Hair by William Faulkner, 1931
The magic trick:
Placing the narrator in the role of detective, working on the “case” of Hawkshaw, the vaguely mysterious local barber
It’s fitting that I read this during the same week that I was reading a bunch of Poirot mysteries. They’re not as dissimilar as you might expect. Faulkner relies on mystery to drive so many of his stories.
Here, in “Hair,” the mystery is a barber named Hawkshaw. Our narrator is trying to learn more and more about him. He disappears for two weeks every April, and he treats a local orphan girl with a kindness he doesn’t show anyone else. Not the craziest, most dramatic mystery maybe, but in the hands of the local gossip, it becomes alluring.

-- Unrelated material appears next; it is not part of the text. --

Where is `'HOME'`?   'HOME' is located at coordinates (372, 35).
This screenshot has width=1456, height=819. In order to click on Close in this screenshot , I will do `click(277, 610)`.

The narrator learns more and more but doesn’t assemble the whole puzzle until the very last sentence. Along the way, the reader follows in suspense worthy of a classic who-dun-it. And that’s quite a trick on Faulkner’s part.
The selection:
No; it was Matt Fox, the other barber, told me that. He was the one who told me about the doll Hawkshaw gave her on Christmas. I don’t know how he found it out. Hawkshaw never told him. But he knew some way; he knew more about Hawkshaw than Maxey did. He was a married man himself, Matt was. A kind of fat, flabby fellow, with a pasty face and eyes that looked tired or said – something. A funny fellow, and almost as good a barber as Hawkshaw. He never talked much either, and I don’t know how he could have known so much about Hawkshaw when a talking man couldn’t get much out of him. I guess maybe a talking man hasn’t got the time to ever learn much about anything except words.